The rate of PJK was identified for the SE and LF groups in general and for different UIV levels. Moreover, a subgroup analysis of patients who developed PJK was performed to evaluate the SVA in the LF and SE groups. For the LF and SE group analysis, we analyzed whether additional interbody fusion was associated with an additional risk of developing PJK. Moreover, age was compared between patients with and without PJK for both the LF and SE groups.

6. Health-related quality of life

For the assessment of the HRQoL, we used the modified Oswestry Disability Index (mODI) and the revised Scoliosis Research Society 22-item (SRS-22r) total questionnaire [23,24]. These tools were developed to measure function and pain. For both instruments, high validity and reliability have been established [25,26].

7. Statistical analysis

Statistical analysis was performed using IBM SPSS ver. 20.0 (IBM Corp., Armonk, NY, USA). Differences between the SE and LF groups were calculated using unpaired t-tests, whereas paired t-tests were used to determine the changes of a parameter from baseline to 1 year. Interrelations of categorical variables were analyzed using contingency tables and chi-square tests.

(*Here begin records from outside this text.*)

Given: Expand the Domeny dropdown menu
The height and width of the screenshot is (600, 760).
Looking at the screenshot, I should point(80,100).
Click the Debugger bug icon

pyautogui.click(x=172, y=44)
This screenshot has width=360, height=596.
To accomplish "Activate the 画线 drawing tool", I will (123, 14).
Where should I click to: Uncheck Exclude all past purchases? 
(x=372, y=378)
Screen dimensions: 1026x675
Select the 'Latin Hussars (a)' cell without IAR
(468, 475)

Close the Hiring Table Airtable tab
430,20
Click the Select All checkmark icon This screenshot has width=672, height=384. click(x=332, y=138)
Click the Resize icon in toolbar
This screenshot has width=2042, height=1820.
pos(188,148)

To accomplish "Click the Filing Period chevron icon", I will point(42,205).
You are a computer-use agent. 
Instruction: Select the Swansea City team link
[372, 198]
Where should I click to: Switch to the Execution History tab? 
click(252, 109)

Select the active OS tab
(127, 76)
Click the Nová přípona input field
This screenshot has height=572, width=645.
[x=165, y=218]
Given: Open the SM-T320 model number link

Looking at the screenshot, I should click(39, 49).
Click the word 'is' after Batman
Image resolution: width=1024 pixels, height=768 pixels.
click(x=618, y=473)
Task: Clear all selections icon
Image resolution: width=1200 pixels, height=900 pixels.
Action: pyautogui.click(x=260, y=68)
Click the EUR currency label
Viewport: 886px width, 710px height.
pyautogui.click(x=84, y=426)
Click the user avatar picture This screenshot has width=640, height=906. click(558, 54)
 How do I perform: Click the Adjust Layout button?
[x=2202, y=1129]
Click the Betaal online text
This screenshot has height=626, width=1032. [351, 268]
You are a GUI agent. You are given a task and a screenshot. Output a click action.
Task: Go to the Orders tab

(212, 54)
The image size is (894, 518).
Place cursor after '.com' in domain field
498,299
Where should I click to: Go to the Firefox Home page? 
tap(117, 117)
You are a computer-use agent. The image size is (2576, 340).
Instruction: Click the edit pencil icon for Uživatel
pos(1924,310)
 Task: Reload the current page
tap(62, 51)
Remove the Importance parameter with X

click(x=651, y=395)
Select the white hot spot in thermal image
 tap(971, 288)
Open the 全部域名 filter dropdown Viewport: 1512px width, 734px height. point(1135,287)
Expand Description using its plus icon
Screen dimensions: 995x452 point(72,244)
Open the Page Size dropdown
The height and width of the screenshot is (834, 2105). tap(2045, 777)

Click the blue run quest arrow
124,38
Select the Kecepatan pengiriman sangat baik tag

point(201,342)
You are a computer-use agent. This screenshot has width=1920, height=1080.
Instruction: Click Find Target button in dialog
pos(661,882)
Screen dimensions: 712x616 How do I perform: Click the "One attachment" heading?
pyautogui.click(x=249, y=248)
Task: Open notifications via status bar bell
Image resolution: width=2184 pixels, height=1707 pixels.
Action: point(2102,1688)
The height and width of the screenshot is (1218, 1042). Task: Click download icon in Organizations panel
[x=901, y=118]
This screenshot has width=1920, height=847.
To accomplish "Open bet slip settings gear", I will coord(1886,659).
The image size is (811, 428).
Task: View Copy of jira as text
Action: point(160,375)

When appropriate, mean values and frequencies were calculated. All p-values ≤0.05 were considered to be statistically significant.

Results

Propensity matching, summarized in Table 1, led to the enrollment of 178 patients, 89 each assigned to the SE and LF groups. No significant differences were identified between the SE and LF groups with respect to patient age, UIV, PI–LL or the change PI–LL 1Y.
Gender distribution was similar in both groups: 77% and 78% of patients were female in the SE and LF groups, respectively. The mean BMI was 27.7±6.1 kg/m2 (SE) and 26.6±7.0 kg/m2 (LF) and did not significantly differ between groups (p=0.306). The number of levels fused was 12.3±4.5 (SE) and 10.7±4.3 (LF), and the difference was statistically significant (p=0.013).

1. Spino-pelvic alignment

PI, PT, lumbar-pelvic mismatch (already included in the propensity match), and SVA were used to describe the sagittal alignment and did not significantly differ between groups at baseline or one year after surgery. Similar results were obtained with LL, TK, and the C7 plumb line. The global parameters of spino-pelvic alignment are summarized in Table 2; PI–LL was 6.0°±22.7° preoperatively and 2.9°±16.7° at follow-up for SE and 6.2°±20.0° and 3.7°±18.7° for LF preoperatively and follow-up, respectively.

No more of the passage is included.